I found the combination of the interjected narration guiding us through the story (and also giving us a peek into the future), the simplicity of the set and the miming of actions added a real stillness to the play that drew me in more than I expected. I know old mate Bertolt Brecht was a big fan of breaking the fourth wall and guided commentary but he also hated people being drawn to characters or suspending disbelief, and this is very much not meant to be subversive or political or deconstructed. Two examples of how a theatrical element can be used... and I much preferred this usage of fourth wall breaking.

Watching the play

Watching this play (I have to confess, I only read a few pages of the print copy to check the sort of stage directions used) reminded me of the feeling I had when I first saw the film "Citizen Kane". It was very very old when I saw it (believe it or not, it's even far older than me) and I couldn't believe how adventurous, novel and experimental some of it's story telling techniques. And I'm sure that sounds patronising, but I guess I had an opinion of what was being done cinematically at the time and this was far in advance of that.
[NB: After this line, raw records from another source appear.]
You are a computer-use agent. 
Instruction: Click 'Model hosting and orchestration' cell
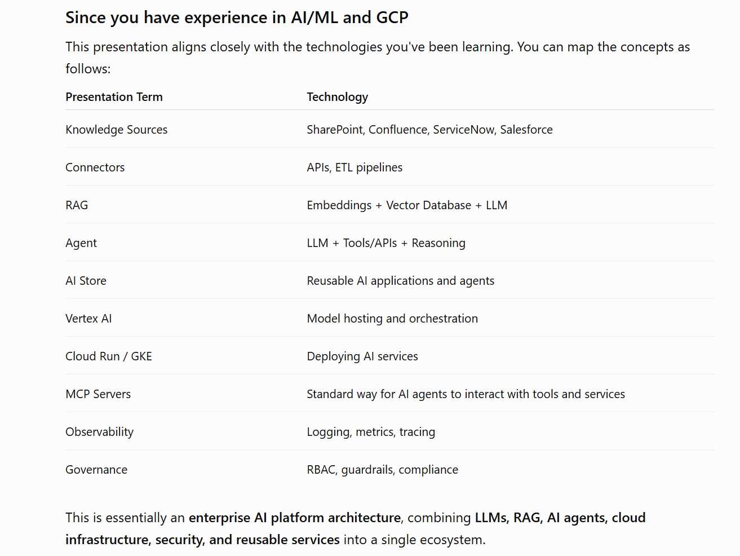(x=392, y=319)
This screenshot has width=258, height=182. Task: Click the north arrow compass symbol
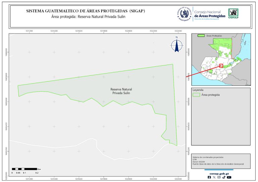[x=176, y=45]
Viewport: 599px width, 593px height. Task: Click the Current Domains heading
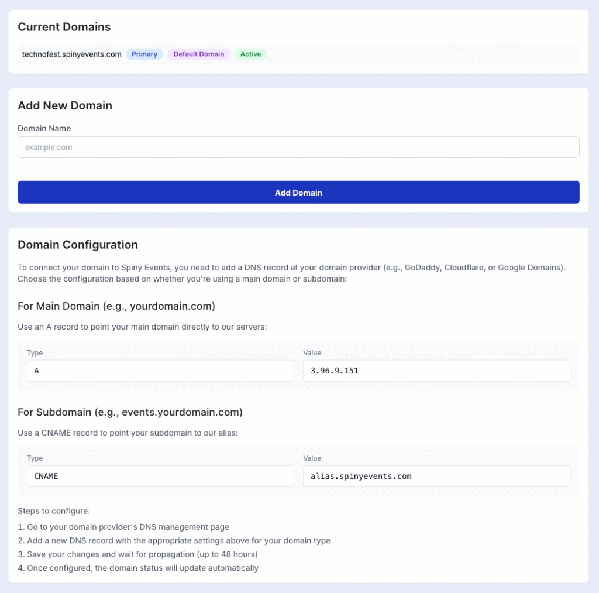point(64,27)
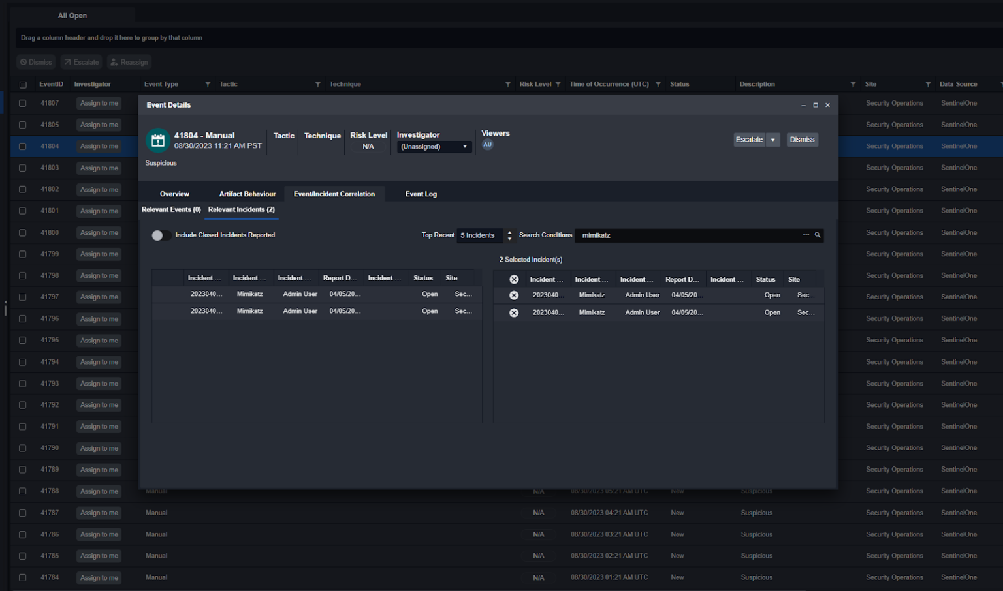Click the Reassign person icon in the toolbar

[x=116, y=61]
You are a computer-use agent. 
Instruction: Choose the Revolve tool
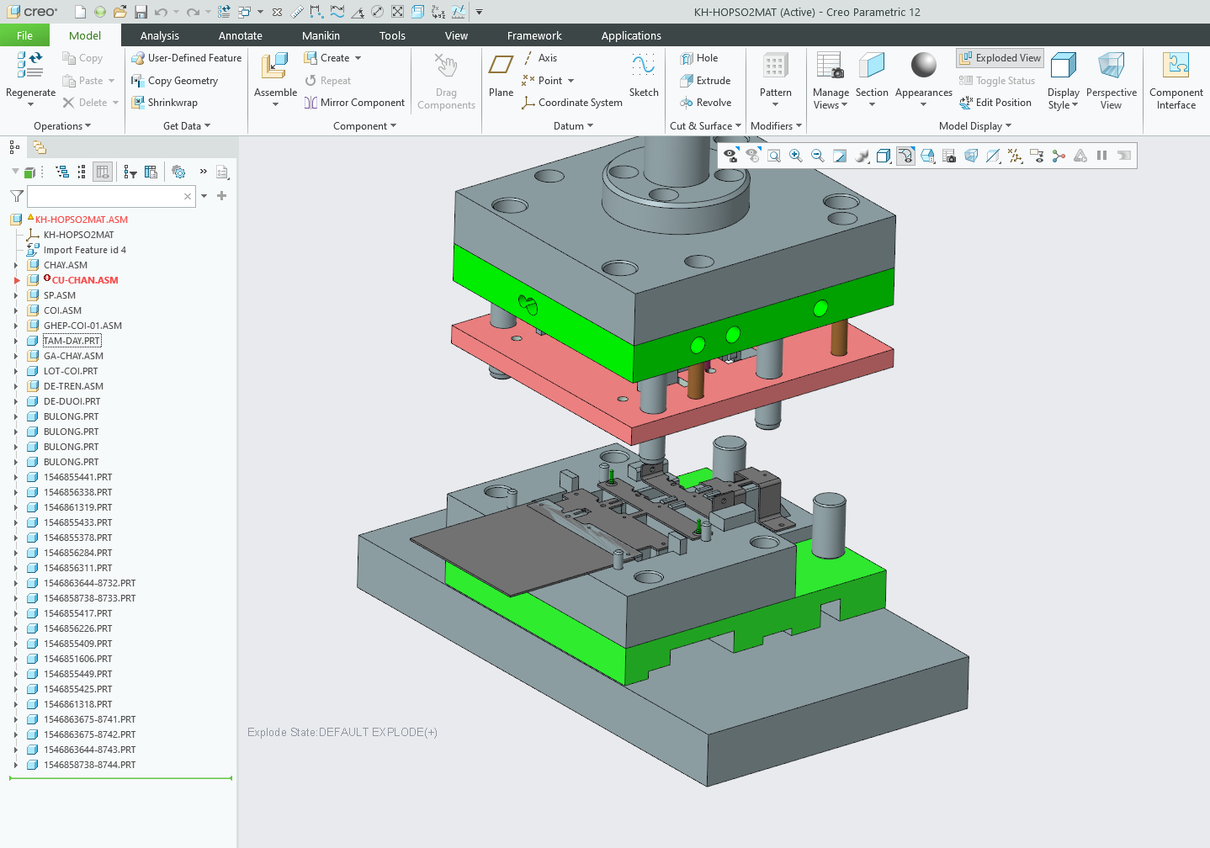coord(705,103)
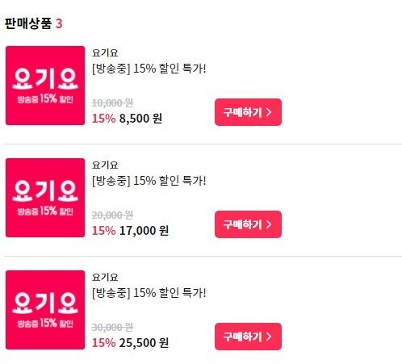Click 구매하기 for the 17,000원 item
402x364 pixels.
pos(248,224)
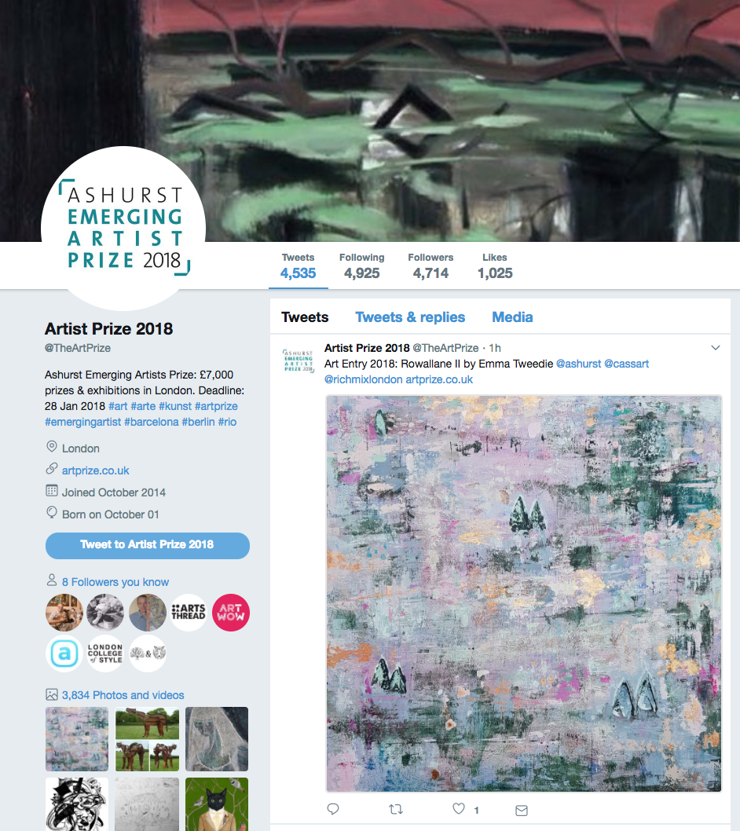This screenshot has width=740, height=831.
Task: Open the Followers count 4,714
Action: 430,266
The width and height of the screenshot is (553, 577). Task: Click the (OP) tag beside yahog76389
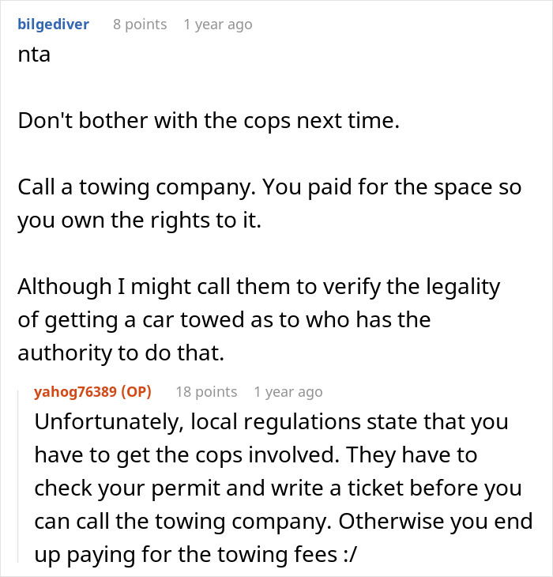137,391
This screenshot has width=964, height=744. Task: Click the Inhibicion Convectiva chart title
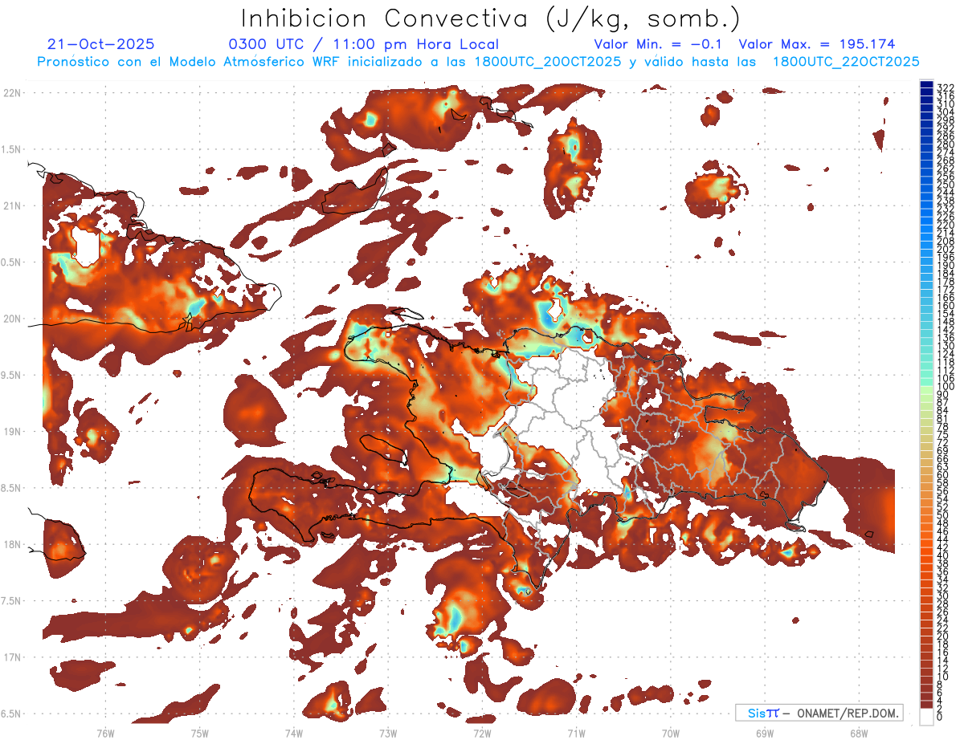point(491,18)
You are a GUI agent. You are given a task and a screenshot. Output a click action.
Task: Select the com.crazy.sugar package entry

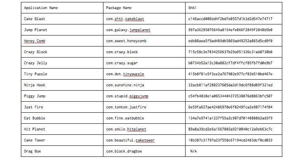tap(122, 63)
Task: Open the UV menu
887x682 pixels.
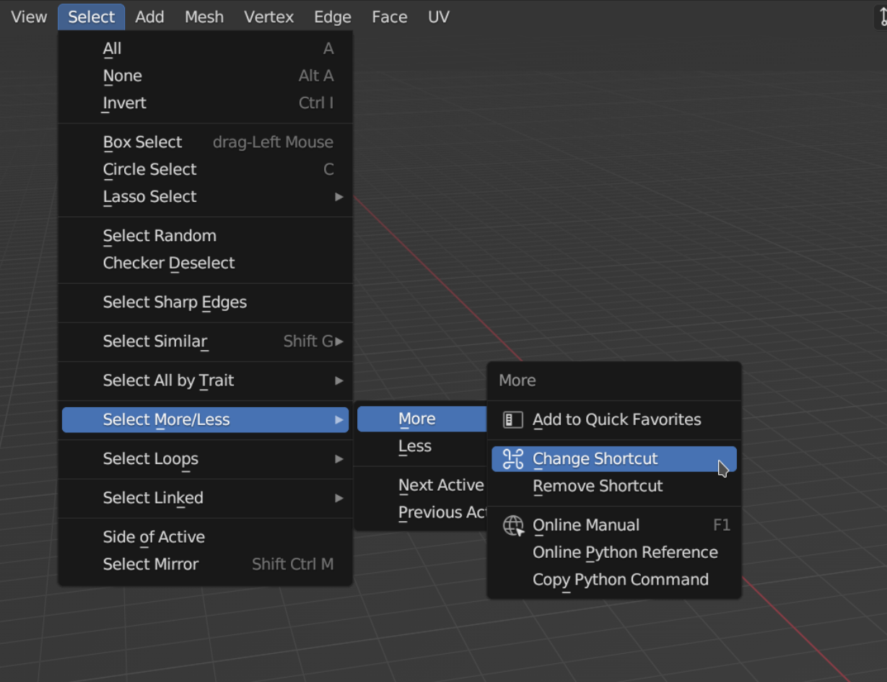Action: click(x=438, y=17)
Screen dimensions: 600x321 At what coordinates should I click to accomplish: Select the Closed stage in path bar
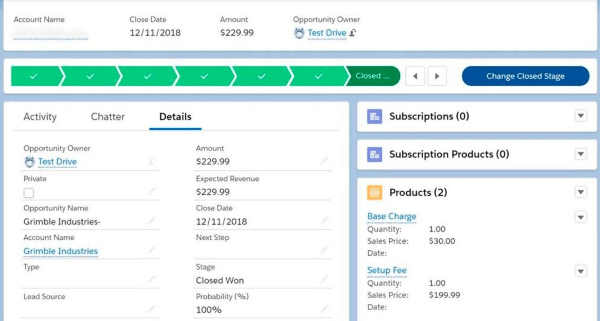[x=373, y=76]
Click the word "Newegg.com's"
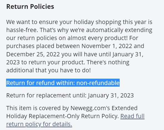164x130 pixels. pos(90,108)
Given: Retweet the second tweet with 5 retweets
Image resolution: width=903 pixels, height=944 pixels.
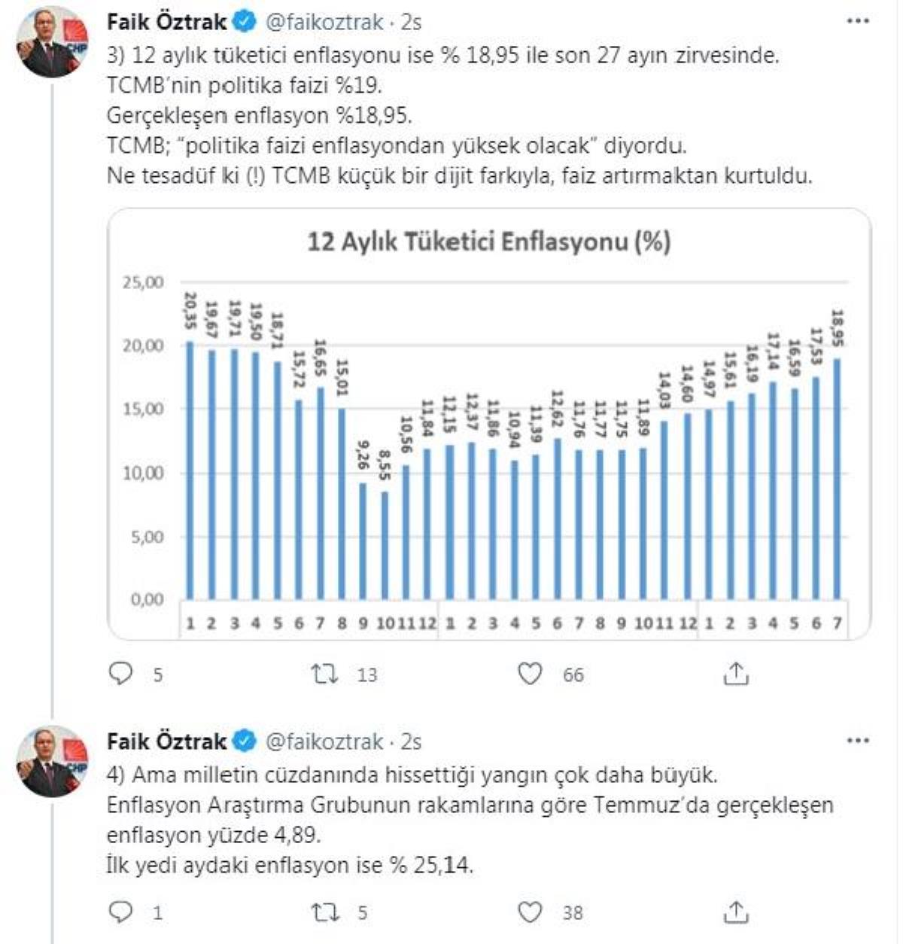Looking at the screenshot, I should coord(325,912).
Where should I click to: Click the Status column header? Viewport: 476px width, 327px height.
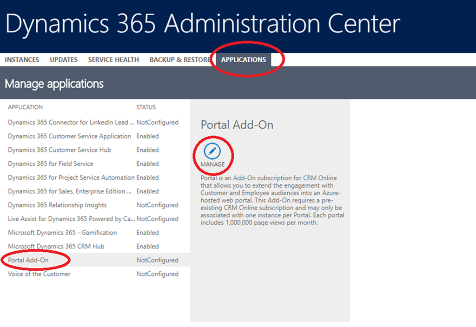pyautogui.click(x=146, y=107)

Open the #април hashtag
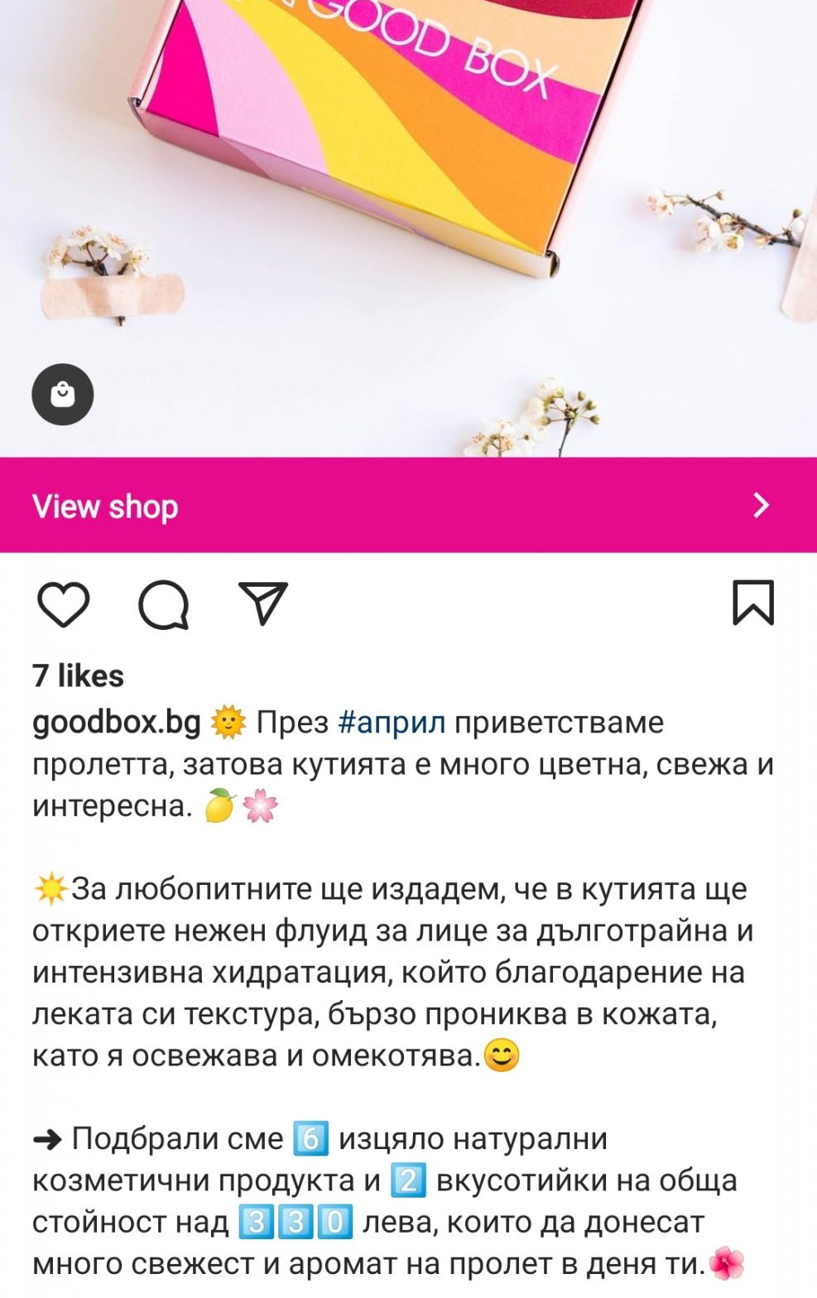point(392,722)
I had the same feeling with "Our Town."

In some ways, it broke the prevailing mold of theatre at the time, gave people a different theatrical experience and yet still made very personal, maybe even intimate connections.

I mentioned the 2003 filmed Broadway version with Paul Newman in the lead.  It's honestly as food as any role he has played. I went back and watched it again (and the two other versions I saw... I will get to that later). Newman's stage manager was like everyone's uncle, everyone's grandfather, and his delivery of subtleties and shared confidences elevated the role. 

Now, I am a terrible actor and the world is better off for me removing myself from the stage. But this role is the only dramatic role I can think of that I'd like to have a go at... not because I would do it well, but because it is so well written. Its monologues are perceptive, and maybe a little didactic, but a little like listening to life goals from a beloved mentor. The role has not the bombastic power of Hamlet or Macbeth or even Colonel Jessup. Instead, it's power lies in it's familiar, colloquial and engaging performance. 

My favourite line, from Act III, when Emily  asks "does anyone ever realise life while they live it... every, every minute.", the stage manager replies "No. Saints and poets maybe... they do some". Love that. Just honey for my ears.

In any version, the role is already part stage manager and part narrator... and possibly even a version of God with his ability to return people from the afterlife and come to final conclusions about life. It would be good in many actors' hand, I'm just saying Newman nails it. This version, I may add, also featured Jane Curtin (SNL and Third Rock from the Sun, Jayne Atkinson and Jeffrey DeMunn (you'll recognise them if you see them... an exemplary troupe.

Other versions

It's a very popular play and so there are quite  few versions to choose from. The oldest I could find was the film adaptation actually screen-written by Thornton Wilder himself, so you know the script changes were approved.  Made in 1940 with and directed by Sam Wood with William Holden in the key role of George Gibbs (boyfriend then husband to central character Emily). It foregoes the simple staging, doesn't have need for  bare stage or miming, and in fact uses some very clever (especially for its time) cinematography, especially in then opening introduction by the now-stageless stage manager, and at the end with several souls conversing in the afterlife. And, spoiler, a key figure doesn't die... which again, Wilder approved because he wrote the change. I quite enjoyed this very different take.

The other version I saw was the 1989 Lincoln Center telecast with Spalding Gray as stage manager, and featuring Frances Conroy, Eric Stoltz, Penelope Ann Miller an (a favourite of mine) James Rebhorn. It's also well worth a look, but in direct comparison with Newman's stage manager, Spalding Gray didn't carry the same gravitas. Maybe I should have watched it first.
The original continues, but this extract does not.